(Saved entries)
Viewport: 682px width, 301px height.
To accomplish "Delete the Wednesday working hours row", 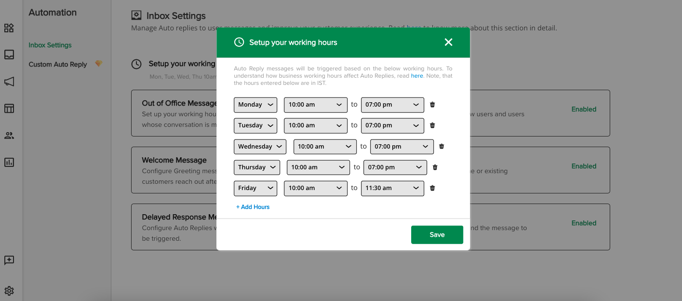I will (441, 146).
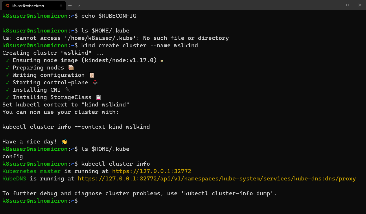Click the floppy disk icon beside Installing StorageClass
366x214 pixels.
pos(98,97)
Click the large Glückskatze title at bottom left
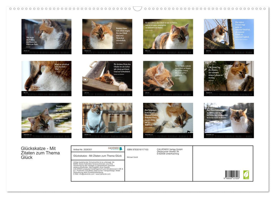Image resolution: width=275 pixels, height=198 pixels. (x=40, y=153)
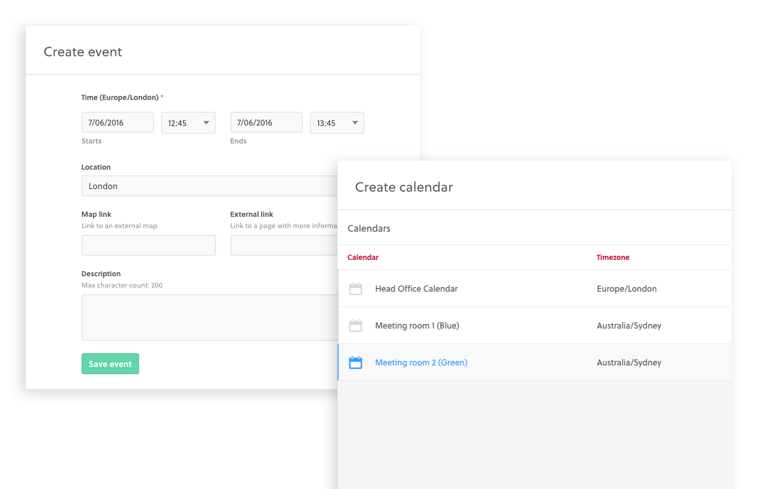The image size is (757, 489).
Task: Click the calendar icon beside Head Office Calendar
Action: click(355, 289)
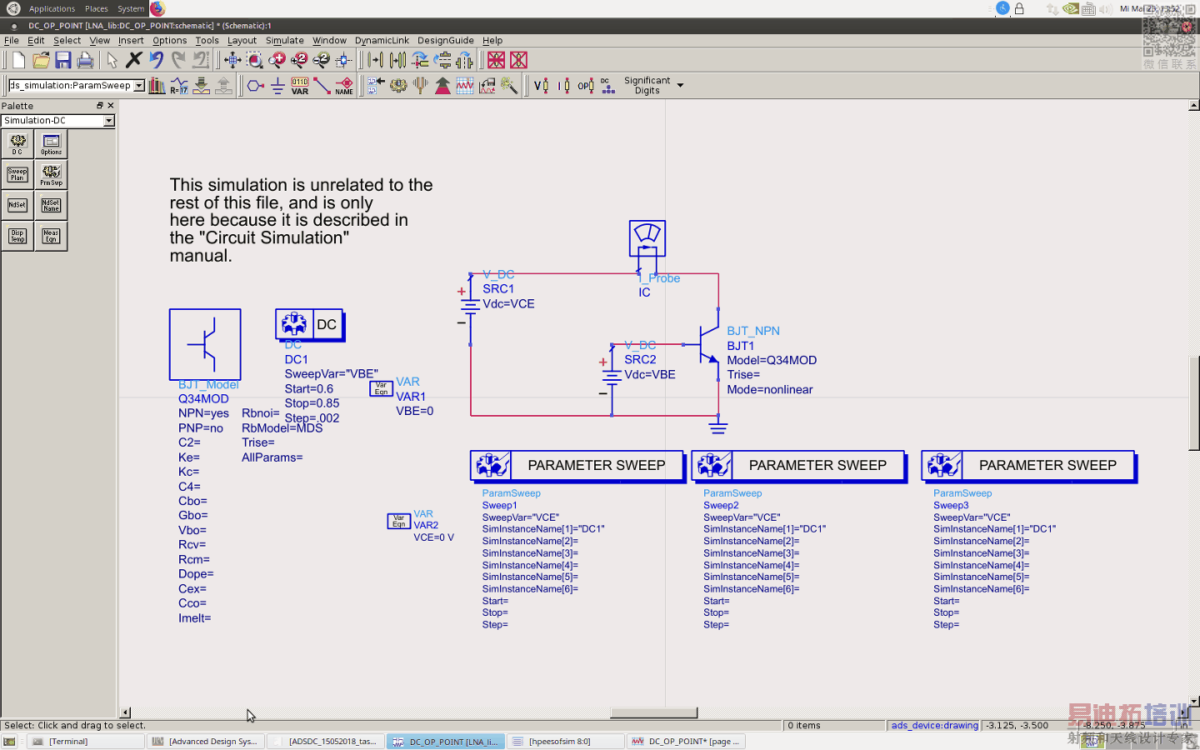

Your task: Write out, exactly as they stand, the line with "Click the large" and every line after it through the end of the entries above; omit the pictures.

Your solution:
Click the large Glückskatze title at bottom left
Image resolution: width=275 pixels, height=198 pixels. (x=40, y=153)
The image size is (757, 489).
Task: Click the calendar icon beside Head Office Calendar
Action: click(355, 289)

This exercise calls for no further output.